▶ _Exercise instructions_: Report every line in the records below that contains the word "height", copying each such line in full.

▶ _Records shown_:
======
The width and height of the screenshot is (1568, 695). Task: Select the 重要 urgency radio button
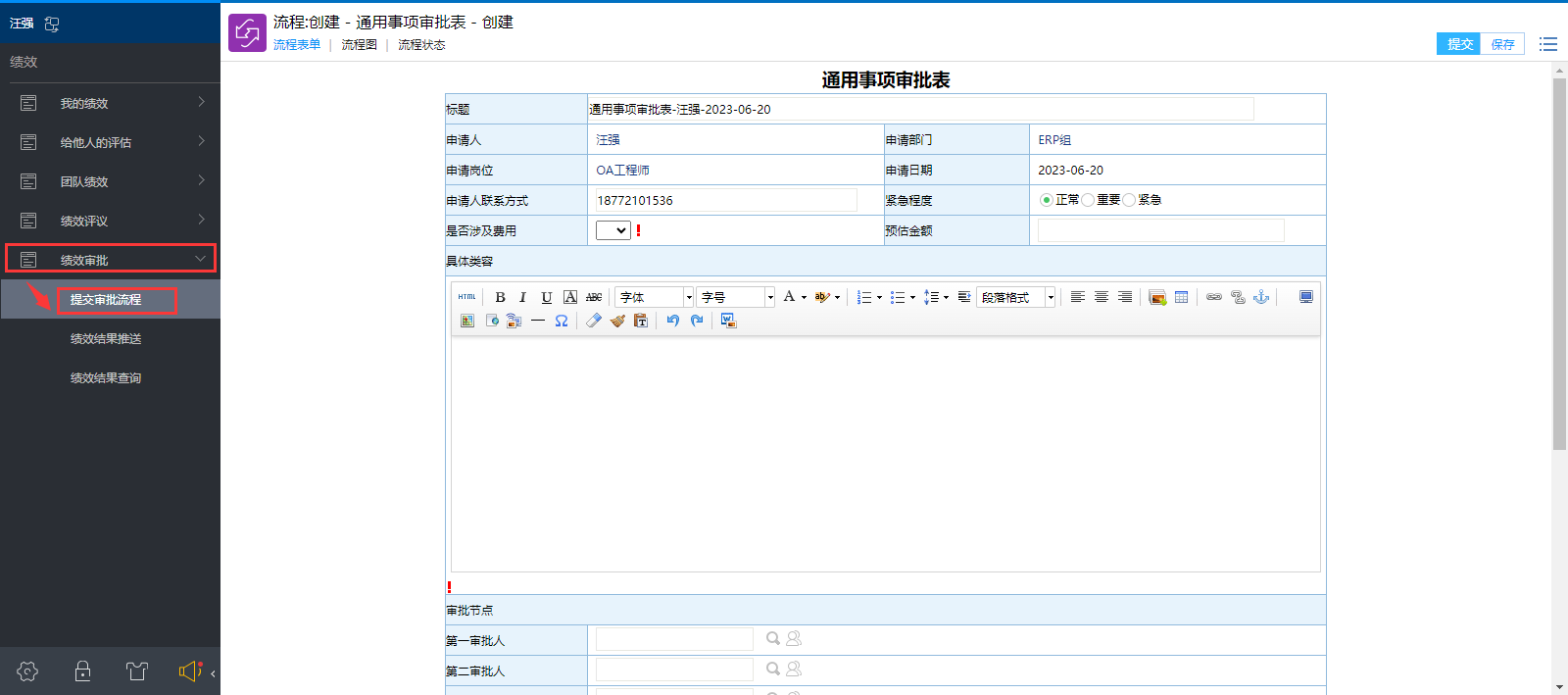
======
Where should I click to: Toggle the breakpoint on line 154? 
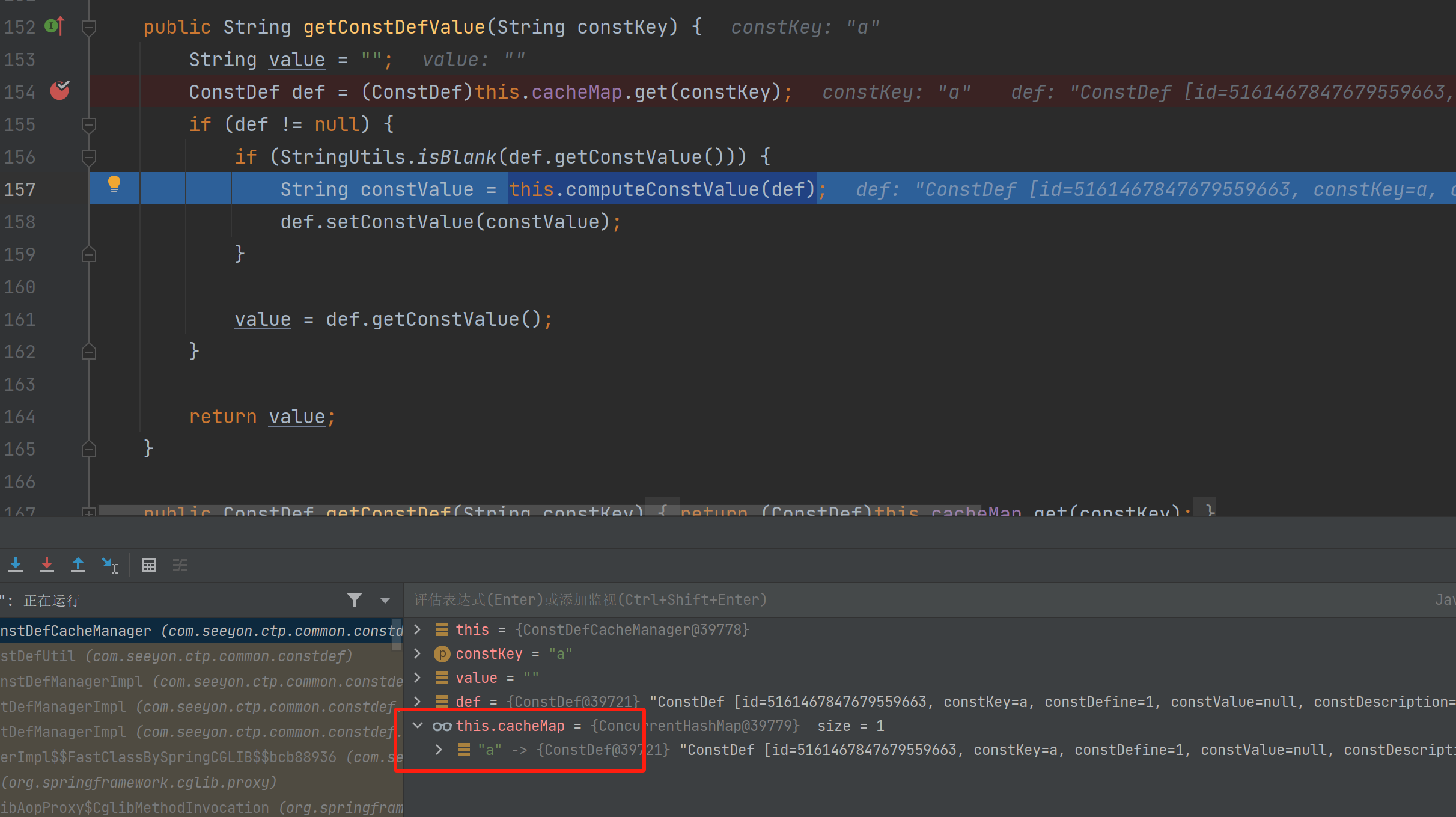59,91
======
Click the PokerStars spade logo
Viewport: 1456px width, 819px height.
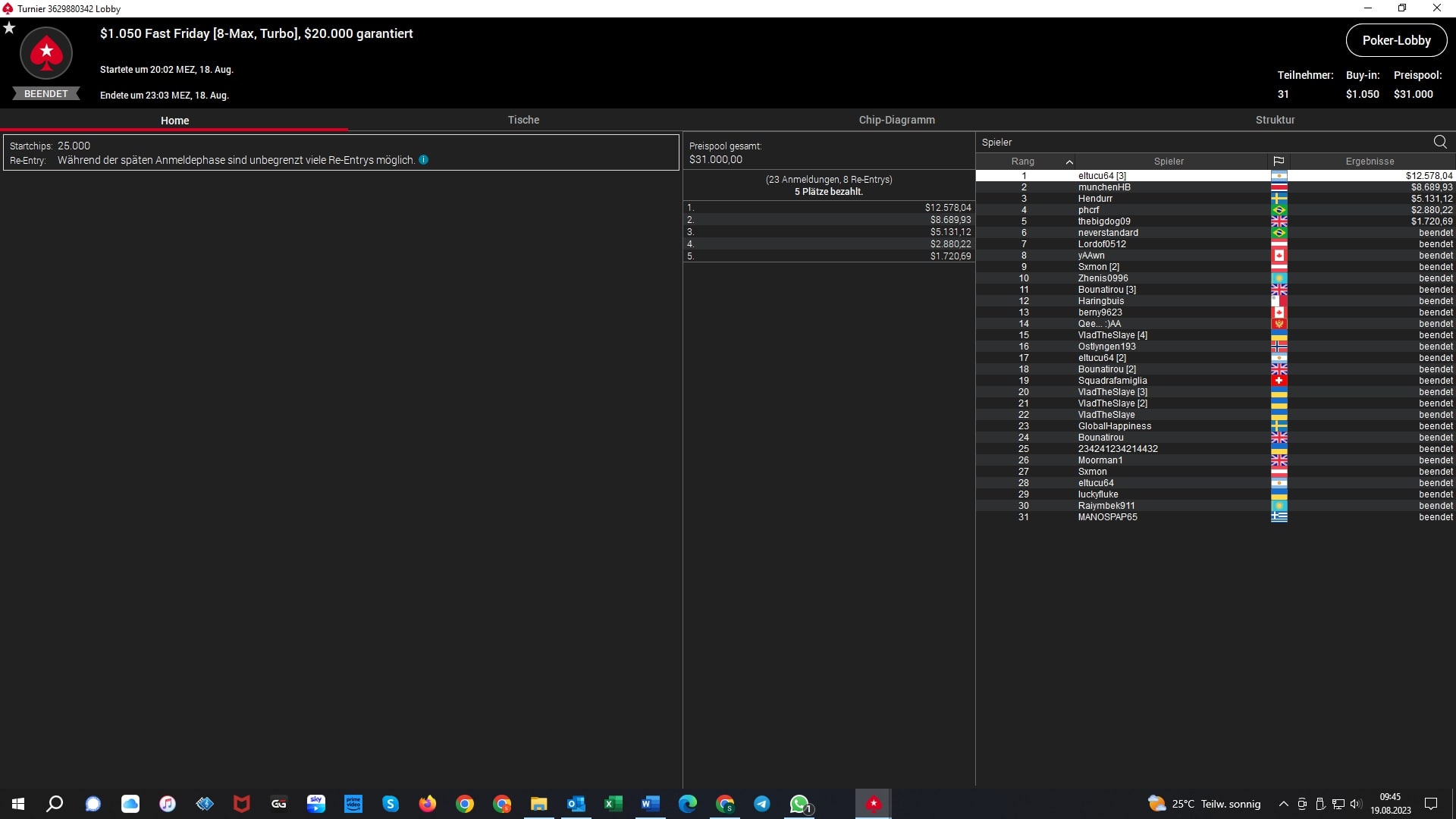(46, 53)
======
▶ _Exercise response_:
The width and height of the screenshot is (1568, 695). Task: Select the 重要 urgency radio button
Viewport: 1456px width, 819px height.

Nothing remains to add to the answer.